Schauen wir uns in Olly mal unsere Ur-Funktion an. Der erste Befehl ist PUSH EBP. Links neben dem Befehl können wir die Bytes zu dem Befehl sehen. Und es ist ein Byte.

woher weist du, dass es 1 byte ist? wie kommt man drauf?

bloodx · 04/18/2010, 03:48

links daneben steht 55 = 1 byte.
da unter steht dann XXXX = XX 1 Byte | XX 1 Byte = 2 Byte
usw...

MrSm!th · 04/18/2010, 04:20

Quote:

Originally Posted by juRiii

woher weist du, dass es 1 byte ist? wie kommt man drauf?

da stehen 2 zeichen (A-F, 0-9); 2 zeichen = 1 Byte

juRiii · 04/18/2010, 14:37

ok, vielen dank ;D habs endlich verstanden^^

juRiii · 04/20/2010, 00:22

den injektor den du oben genannt hast, bei mir funktioniert er nur bei consolen apps. ist das normal?!

xNopex · 04/20/2010, 07:21

Kommt drauf an. Es kann sein, dass der Injektor bei einigen Anwendungen nicht funktioniert. Dann musst du auf eine andere Methode zurückgreifen, globale Hooks, die ich jetzt aber nicht näher erläutern werde, weil ich jetzt in die Schule gehe^^

juRiii · 04/22/2010, 23:42

ich push hier mal

wo ist denn da der unterschied? wie gesagt, bei consolen apps funzt es wunderbar. jedoch bei KEINEM windows app.

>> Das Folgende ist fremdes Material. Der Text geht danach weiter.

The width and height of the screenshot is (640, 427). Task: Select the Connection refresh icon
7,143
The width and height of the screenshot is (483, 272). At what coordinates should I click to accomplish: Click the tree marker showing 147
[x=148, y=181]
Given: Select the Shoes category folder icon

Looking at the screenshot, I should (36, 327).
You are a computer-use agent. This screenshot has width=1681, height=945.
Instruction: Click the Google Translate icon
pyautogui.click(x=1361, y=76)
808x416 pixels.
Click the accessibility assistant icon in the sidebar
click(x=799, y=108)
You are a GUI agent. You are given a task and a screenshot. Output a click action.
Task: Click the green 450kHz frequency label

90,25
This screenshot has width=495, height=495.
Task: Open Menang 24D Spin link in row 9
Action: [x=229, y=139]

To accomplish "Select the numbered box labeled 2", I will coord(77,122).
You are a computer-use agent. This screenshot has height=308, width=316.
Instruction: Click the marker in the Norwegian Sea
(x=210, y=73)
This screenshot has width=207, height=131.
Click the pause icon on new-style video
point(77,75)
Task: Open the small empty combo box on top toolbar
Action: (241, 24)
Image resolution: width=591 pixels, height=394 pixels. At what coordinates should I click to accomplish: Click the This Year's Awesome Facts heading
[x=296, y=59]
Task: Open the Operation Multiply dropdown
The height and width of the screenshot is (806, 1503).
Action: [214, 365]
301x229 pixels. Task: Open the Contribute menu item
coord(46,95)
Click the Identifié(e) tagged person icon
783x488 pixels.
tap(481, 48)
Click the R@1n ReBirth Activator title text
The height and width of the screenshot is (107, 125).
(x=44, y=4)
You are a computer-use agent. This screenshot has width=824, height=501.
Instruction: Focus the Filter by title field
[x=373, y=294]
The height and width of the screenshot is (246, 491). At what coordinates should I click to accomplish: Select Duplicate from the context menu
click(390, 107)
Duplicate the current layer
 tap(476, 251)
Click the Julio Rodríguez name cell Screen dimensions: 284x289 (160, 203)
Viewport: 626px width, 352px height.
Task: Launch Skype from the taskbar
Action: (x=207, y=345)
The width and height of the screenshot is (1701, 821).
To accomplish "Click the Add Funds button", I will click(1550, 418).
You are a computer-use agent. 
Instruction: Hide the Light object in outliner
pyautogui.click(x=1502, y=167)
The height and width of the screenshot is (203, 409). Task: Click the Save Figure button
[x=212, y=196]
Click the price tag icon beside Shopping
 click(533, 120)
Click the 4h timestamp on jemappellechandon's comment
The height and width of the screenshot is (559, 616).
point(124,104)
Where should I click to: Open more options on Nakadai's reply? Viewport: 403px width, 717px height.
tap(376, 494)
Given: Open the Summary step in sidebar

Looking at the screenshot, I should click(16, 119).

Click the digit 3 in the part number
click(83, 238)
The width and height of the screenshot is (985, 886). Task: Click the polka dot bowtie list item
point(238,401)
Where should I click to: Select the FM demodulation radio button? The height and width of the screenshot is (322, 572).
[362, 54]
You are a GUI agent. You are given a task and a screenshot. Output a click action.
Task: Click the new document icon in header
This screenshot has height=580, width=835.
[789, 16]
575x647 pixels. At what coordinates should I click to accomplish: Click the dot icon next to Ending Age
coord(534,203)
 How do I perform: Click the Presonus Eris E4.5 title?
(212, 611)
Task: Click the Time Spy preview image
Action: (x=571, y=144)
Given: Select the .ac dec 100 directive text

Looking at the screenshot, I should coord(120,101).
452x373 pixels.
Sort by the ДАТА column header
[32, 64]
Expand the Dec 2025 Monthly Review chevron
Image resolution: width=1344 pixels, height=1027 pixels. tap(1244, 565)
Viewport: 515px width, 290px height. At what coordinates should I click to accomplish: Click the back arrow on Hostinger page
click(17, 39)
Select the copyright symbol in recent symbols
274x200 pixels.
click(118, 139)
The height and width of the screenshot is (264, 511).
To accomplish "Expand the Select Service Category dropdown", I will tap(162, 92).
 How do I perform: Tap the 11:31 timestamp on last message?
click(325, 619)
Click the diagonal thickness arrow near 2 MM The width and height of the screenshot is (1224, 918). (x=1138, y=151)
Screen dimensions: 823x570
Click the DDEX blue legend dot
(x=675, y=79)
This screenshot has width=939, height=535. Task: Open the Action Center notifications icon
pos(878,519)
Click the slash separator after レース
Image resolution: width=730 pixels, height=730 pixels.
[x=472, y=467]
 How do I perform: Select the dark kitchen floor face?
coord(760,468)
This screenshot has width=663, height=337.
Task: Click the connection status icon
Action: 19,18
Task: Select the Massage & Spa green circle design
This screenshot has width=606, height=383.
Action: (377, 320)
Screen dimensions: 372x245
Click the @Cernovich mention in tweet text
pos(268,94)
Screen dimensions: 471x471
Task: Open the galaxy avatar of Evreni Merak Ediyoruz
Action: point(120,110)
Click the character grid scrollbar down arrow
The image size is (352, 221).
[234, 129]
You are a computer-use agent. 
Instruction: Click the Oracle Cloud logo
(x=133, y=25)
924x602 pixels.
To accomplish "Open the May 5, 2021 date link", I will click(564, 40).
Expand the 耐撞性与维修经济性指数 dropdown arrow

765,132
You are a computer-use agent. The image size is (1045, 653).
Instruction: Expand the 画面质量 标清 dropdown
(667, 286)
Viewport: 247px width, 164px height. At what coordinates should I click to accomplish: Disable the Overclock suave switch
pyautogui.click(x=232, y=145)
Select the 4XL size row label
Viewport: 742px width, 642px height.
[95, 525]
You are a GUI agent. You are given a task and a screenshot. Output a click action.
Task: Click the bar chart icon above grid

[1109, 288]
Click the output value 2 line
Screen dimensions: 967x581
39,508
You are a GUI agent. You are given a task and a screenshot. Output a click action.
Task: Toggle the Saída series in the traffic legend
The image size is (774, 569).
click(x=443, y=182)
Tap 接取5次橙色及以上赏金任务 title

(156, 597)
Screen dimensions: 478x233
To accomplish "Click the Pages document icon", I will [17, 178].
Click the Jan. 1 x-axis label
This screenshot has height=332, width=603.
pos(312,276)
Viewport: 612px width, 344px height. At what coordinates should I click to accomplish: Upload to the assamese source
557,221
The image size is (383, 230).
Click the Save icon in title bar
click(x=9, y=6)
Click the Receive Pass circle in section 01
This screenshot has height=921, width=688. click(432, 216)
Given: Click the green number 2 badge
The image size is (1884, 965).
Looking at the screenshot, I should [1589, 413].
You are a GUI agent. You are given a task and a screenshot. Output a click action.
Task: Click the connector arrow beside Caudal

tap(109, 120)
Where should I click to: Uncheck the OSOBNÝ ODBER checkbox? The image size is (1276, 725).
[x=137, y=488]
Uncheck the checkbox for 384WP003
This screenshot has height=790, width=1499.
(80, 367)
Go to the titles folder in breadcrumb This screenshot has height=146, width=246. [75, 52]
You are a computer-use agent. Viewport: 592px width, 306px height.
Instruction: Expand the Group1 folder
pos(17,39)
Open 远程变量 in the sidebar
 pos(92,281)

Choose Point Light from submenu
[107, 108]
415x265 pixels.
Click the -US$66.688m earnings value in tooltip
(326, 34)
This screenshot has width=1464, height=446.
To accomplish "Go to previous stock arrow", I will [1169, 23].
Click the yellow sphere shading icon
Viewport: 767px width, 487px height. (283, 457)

wie sieht es eig. mitm injecten in games aus, wie in hl1? würde VAC sowas direkt erkennen, wenn man beim injecten nichts beachtet? glaube da würde es auf den detour drauf an kommen, or?

xNopex · 04/23/2010, 22:32

Ich habs unter verschiedenen GUI-Applikationen getestet, es geht dort auch, es geht nur nicht, wenn ReadProcessMemory() bzw. andere relevante API-Funktionen wie auch immer nicht ausführbar sind. Wenn dies der Fall ist, musst du über nen globalen Hook arbeiten, durch den deine DLL von jedem Prozess geladen wird. In der DLL filterst du dann durch GetCurrentProcessId() o.ä. die Anwendungen raus, in die die DLL wirklich injeziert werden soll, ansonsten kacken bei dir reihenweise die Prozesse ab, wenn du in der DLL Werteveränderung von statischen Adressen durchführst. Mittels dieser Methode kannst du dann aber nichtmehr "normale" DLL's injezieren, die noch mit den alten Methoden oder einer .NET Sprache arbeiten. Ich habe aber auch dafür eine Lösung gefunden und bin currently dabei, diese zu optimieren.

schrillismus · 04/17/2011, 23:46

Folgendes Problem:

Das Opferprogramm sieht so aus:

Mein Funktionsaufruf:
DetourFunc( ( BYTE* )0x01031470, ( BYTE* )&MyFunction, 11);
Ich habe es auch mit 10 und 12 Bytes versucht.

Da der Link auf den C++ Injektor down ist, habe ich die DLL mit winject injiziert.

Danach stürzt das Opferprogramm einfach ab. Was habe ich falsch gemacht?

MrSm!th · 04/18/2011, 00:16

Schau mal in Olly, ob die Bytes richtig überschrieben werden und da nicht irgendein Müll rauskommt; 10 sollte eigentlich keine Probleme bereiten.